Chain Mail and Coffee Bean Inspired Fabric
In a study published in Nature in August 2021, a group of researchers developed a structured fabric with mechanical properties that can be adjusted. Wang et al. gathered inspiration from woven fabrics like chainmail, and coffee beans, to develop their design.
Consisting of three-dimensional particles that are fit together in an interlocking pattern, the fabric can conform to different and complex shapes.
Pressure makes the sheet of particles jam together and makes the material 25 times stiffer. The pressure needed to lock up the fabric is small, around 93 kilopascals.
The researchers put pressure on the fabric by enclosing it in a flexible envelope and pumping the air out. The motivation for this was coffee beans that are vacuum sealed.
By putting pressure at the boundaries of the fabric, the particles lock up. Interlocking particles have high tensile resistance. The exact strength of the material depends on the shape of the particles and how much surface area is touching. The shape of the particles for this fabric were designed to have as much surface area touching, like chain mail.
The authors anticipate that the structure could be scaled up for emergency or temporary bridges or other structures. Since vacuum packing isn’t functional for a large scale application, the next step in the development is to create a new process to jam up the material.
Emergency Structures Using Origami
Quickly deployable structures have many uses, primarily in emergency situation. Currently, there are two main emergency structures used. Interconnected metal bars with fabric over it, like large tents, or inflatable units. The tent structures can be complicated and hard to set up, but the inflatable units aren’t strong.

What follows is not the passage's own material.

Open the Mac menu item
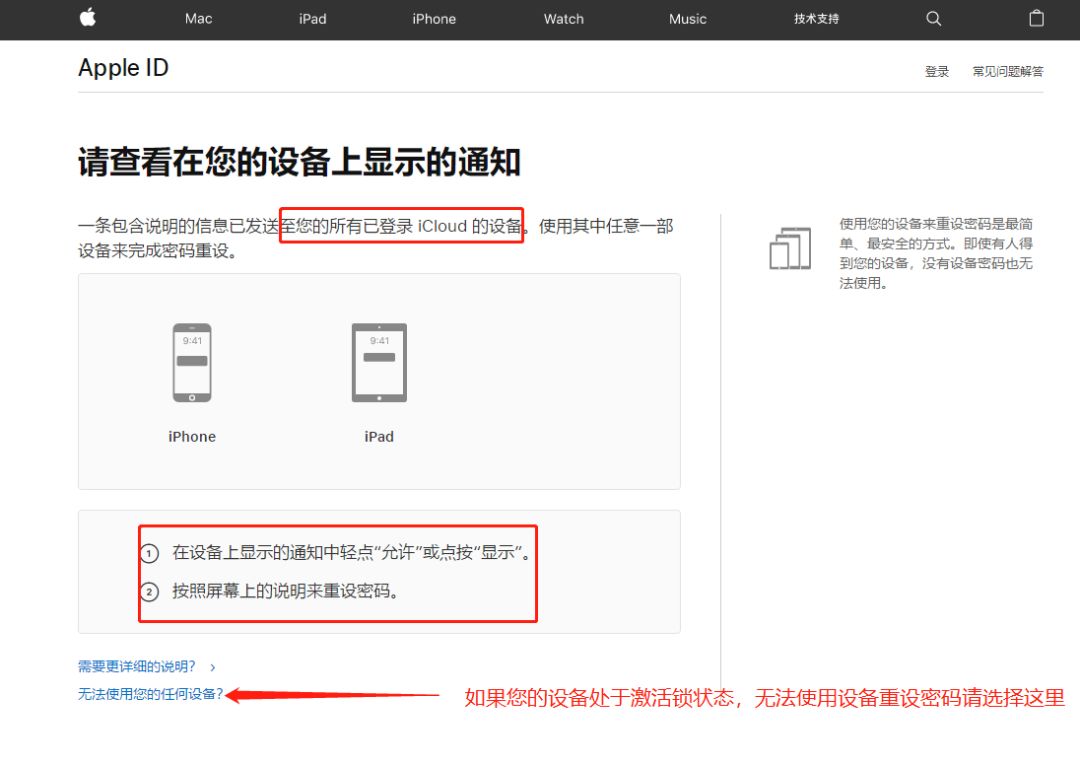This screenshot has width=1080, height=766. tap(197, 18)
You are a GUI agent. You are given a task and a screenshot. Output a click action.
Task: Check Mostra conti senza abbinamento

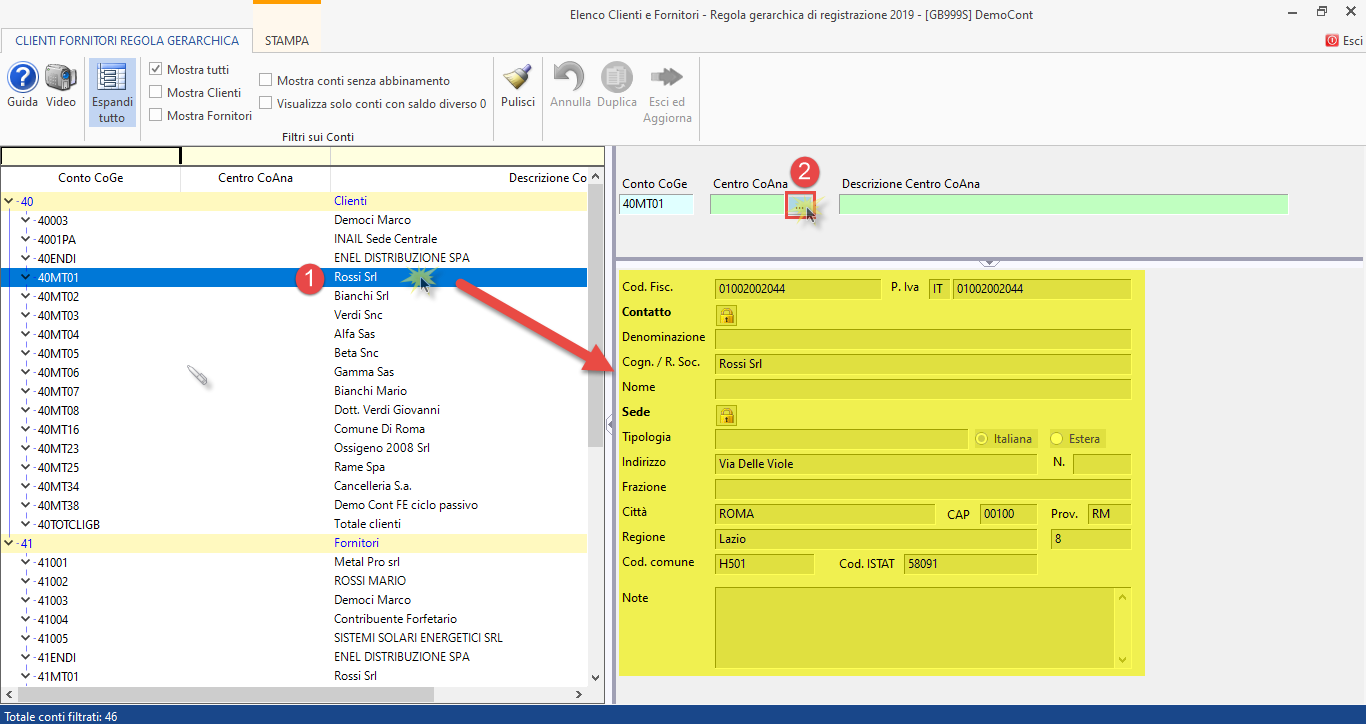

In the search for quickly erected structures that are also strong, researchers from Harvard University have turned to origami. Origami is able to make a 3D figure from a 2D piece of paper. Origami primarily uses triangles, and the geometry of triangles is what the researchers used to develop their structure.
The Harvard design starts out as a flat folded structure, much like origami when it is flattened. The system uses pneumatic pressure to open the structure. At this point the pressure can be removed and the system stays rigid. One operator with one pneumatic pump could erect many structures in a few hours.
The team at Harvard first created a series of structures – an arch, starbursts, and flowers. While the idea of using origami in this way isn’t new, the researchers at Harvard are the first to scale the idea. They next created a 2 meter tall structure – taking the concept one more step closer to reality.
This concept could move past the emergency structures and into more traditional architecture. The authors think it could be a partner to traditional building materials. It could help to better control heat and natural light by changing the structure of an embedded origami component.